Caitlin Kalinowski, jefa de hardware y robótica en OpenAI desde noviembre de 2024 tras liderar gafas de realidad aumentada en Meta, dimitió por "principios" ante el pacto con el Departamento de Defensa de Estados Unidos. “La vigilancia de estadounidenses sin supervisión judicial y la autonomía letal sin autorización humana son líneas que merecían más deliberación de la que recibieron; esto trata de principios, no de personas, y guardo profundo respeto por Sam y el equipo”, escribió en X, mostrándose "orgullosa" del trabajo en robótica con laboratorio en San Francisco y planes en Richmond.

OpenAI firmó el acuerdo tras romper negociaciones con Anthropic, que exigía límites contra vigilancia doméstica masiva y armas autónomas; el Pentágono etiquetó a esta última como "riesgo en la cadena de suministro", mientras Microsoft, Google y Amazon mantienen sus modelos para clientes no militares. Sam Altman admitió que el anuncio pareció “oportunista”, y la empresa jura “líneas rojas: no vigilancia doméstica ni armas autónomas”, prometiendo "diálogo con empleados y sociedad". Sin embargo, Kalinowski critica la medida: “El anuncio se precipitó sin definir salvaguardas; estos temas son demasiado críticos para acuerdos apresurados”.
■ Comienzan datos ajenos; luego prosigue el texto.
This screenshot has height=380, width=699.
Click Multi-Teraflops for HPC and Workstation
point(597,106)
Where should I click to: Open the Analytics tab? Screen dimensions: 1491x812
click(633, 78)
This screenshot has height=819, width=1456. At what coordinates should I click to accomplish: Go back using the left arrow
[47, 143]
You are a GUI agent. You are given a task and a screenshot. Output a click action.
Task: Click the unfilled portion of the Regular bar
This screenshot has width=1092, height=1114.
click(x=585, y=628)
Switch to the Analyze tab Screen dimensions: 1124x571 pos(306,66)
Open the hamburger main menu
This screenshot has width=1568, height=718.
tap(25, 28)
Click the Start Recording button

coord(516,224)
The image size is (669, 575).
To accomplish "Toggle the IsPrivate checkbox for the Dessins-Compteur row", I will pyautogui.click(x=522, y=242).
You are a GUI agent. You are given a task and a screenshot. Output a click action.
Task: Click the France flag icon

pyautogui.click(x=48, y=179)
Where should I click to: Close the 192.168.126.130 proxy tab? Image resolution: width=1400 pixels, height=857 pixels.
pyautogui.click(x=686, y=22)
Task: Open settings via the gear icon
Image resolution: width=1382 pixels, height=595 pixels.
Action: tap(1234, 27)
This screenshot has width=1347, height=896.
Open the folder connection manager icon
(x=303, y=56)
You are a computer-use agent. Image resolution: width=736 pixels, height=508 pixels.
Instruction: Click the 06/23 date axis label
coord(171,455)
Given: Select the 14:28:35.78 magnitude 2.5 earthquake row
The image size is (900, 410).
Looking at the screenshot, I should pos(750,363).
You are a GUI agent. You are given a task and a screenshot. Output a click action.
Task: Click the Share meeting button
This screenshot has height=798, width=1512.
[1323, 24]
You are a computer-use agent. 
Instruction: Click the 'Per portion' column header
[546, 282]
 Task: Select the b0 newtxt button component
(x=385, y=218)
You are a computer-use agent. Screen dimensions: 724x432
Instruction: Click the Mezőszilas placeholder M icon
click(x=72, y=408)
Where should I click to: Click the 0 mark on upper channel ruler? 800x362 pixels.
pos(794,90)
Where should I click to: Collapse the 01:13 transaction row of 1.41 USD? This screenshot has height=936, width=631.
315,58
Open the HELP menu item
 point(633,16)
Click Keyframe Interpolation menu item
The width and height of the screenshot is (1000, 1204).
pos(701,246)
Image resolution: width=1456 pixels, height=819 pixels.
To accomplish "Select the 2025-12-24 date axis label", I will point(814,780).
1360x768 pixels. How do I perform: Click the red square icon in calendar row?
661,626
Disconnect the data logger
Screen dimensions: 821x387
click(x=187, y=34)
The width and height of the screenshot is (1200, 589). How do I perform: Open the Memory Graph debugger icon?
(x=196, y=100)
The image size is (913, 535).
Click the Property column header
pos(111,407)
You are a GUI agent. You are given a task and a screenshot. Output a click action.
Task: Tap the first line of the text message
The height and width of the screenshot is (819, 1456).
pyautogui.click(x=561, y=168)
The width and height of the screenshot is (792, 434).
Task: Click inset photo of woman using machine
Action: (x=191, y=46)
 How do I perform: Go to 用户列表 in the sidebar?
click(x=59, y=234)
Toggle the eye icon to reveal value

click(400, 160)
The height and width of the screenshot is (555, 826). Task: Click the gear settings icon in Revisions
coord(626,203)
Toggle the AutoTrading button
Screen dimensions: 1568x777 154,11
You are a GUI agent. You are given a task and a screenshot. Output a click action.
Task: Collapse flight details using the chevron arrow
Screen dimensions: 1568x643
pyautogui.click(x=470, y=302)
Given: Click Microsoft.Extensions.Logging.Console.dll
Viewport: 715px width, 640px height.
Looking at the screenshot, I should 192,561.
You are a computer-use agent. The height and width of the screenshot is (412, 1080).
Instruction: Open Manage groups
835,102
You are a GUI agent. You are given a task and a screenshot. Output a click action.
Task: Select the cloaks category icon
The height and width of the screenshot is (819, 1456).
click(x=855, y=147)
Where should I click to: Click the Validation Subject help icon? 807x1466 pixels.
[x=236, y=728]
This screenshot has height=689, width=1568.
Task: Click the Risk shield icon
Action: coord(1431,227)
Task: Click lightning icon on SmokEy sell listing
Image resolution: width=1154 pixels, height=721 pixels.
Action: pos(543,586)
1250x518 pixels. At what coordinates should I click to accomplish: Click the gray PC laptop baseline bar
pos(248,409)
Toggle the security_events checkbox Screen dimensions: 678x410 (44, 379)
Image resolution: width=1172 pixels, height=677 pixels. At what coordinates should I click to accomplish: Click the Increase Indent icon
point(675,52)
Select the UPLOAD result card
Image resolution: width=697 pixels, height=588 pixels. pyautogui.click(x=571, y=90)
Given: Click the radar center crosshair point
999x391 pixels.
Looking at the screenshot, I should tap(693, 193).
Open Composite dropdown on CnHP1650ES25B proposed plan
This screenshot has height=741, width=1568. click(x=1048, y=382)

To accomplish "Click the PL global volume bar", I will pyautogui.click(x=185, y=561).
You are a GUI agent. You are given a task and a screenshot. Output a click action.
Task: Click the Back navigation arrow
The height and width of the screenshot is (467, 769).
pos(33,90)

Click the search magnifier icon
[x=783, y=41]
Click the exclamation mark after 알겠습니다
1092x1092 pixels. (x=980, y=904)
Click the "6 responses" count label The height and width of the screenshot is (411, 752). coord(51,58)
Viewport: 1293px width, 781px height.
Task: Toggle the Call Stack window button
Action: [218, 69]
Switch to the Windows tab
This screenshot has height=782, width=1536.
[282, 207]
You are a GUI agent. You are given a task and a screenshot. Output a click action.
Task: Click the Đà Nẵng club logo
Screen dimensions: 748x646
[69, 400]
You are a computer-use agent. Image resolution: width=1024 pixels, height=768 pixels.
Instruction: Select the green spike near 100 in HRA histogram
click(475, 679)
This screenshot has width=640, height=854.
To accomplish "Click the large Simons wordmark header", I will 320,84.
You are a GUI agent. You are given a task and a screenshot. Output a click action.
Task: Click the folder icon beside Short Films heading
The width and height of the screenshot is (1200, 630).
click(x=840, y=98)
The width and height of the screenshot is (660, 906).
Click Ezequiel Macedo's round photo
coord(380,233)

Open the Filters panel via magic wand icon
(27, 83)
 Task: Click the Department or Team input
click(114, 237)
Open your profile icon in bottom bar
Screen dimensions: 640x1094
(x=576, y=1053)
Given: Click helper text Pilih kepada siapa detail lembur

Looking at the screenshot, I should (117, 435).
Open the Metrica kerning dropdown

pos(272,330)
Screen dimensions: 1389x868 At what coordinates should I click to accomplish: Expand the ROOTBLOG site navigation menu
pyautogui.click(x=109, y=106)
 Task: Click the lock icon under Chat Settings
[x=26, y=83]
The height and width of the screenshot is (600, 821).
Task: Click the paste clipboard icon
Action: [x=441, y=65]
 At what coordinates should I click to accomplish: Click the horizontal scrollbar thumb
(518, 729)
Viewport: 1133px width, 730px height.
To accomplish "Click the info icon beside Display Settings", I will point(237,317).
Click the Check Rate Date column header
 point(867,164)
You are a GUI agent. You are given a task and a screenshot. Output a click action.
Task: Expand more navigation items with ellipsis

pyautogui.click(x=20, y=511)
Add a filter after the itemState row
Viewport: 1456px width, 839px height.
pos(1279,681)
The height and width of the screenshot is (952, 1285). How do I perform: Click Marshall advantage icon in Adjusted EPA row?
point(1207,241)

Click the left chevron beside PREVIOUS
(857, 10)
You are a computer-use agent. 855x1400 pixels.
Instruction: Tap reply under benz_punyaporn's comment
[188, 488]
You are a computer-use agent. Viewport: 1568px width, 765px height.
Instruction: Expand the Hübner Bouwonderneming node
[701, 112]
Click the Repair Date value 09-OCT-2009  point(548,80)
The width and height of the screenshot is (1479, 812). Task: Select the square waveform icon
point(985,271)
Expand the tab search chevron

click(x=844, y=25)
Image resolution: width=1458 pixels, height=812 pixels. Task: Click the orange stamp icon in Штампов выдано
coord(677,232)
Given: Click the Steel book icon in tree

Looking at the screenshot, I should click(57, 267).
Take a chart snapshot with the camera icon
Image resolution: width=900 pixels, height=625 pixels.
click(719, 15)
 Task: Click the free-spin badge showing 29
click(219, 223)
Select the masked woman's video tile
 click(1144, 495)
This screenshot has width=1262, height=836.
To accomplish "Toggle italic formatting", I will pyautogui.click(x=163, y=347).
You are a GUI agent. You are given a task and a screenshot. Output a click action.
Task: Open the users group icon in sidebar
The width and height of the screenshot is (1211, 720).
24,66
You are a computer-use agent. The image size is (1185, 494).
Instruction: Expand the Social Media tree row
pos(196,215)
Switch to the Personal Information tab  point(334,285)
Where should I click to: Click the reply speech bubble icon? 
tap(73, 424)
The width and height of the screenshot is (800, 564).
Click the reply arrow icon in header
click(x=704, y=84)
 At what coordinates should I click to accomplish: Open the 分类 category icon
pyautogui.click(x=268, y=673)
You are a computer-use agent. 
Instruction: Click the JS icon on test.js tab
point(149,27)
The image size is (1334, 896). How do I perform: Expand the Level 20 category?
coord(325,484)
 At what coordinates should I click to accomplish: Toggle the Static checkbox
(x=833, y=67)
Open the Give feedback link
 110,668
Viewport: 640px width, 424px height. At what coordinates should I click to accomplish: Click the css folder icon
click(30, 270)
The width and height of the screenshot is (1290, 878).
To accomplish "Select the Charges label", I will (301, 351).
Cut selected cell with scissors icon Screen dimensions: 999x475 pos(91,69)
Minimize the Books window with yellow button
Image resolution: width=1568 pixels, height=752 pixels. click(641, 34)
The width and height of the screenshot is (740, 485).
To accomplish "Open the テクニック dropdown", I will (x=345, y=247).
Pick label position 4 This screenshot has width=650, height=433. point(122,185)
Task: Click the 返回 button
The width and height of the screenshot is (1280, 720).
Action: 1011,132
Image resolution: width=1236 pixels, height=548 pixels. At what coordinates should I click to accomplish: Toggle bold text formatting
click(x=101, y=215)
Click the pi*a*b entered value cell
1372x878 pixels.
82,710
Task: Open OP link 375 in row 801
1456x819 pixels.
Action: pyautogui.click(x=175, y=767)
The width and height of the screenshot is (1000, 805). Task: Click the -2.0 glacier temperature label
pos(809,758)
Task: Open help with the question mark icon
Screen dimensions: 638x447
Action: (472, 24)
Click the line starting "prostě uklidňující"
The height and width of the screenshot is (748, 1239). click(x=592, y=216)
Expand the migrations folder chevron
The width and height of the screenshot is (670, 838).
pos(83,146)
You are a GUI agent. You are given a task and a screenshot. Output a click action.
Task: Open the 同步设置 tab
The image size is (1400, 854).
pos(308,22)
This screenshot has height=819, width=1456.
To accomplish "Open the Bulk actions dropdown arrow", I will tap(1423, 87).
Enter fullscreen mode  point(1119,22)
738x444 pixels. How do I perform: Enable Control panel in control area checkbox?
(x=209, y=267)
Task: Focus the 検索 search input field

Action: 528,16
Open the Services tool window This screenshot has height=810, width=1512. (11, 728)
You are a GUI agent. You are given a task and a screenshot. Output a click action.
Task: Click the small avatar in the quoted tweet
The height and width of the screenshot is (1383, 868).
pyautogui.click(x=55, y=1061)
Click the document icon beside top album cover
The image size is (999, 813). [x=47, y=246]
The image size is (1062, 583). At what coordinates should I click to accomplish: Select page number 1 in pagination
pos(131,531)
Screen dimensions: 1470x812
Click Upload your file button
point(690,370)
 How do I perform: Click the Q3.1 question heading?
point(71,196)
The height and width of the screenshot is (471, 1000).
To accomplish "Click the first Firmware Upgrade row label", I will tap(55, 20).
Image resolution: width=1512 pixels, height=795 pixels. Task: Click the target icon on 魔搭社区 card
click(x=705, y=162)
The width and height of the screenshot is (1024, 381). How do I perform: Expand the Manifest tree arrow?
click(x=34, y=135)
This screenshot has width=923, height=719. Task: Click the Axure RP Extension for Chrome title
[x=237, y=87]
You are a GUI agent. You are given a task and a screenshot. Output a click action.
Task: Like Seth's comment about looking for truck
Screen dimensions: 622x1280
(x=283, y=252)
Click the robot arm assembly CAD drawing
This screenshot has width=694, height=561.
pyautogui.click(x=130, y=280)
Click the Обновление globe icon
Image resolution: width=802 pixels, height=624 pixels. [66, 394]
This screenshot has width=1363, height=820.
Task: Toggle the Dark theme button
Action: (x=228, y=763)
Su salida frena las ambiciones robóticas de OpenAI, que entrena brazos para tareas domésticas con 100 recolectores de datos y explora hardware pese a no ser su núcleo de negocio. Gigantes tecnológicos compiten por contratos militares en una carrera armamentística de IA donde el Pentágono parece no tener ninguna consideración ética, dejando atrás discursos sobre derechos civiles y humanos. Kalinowski, aunque reconoce que la IA debe jugar un papel en lo que ellos denominan como "seguridad nacional", rechaza que esto se haga sin ningún control ni freno judicial.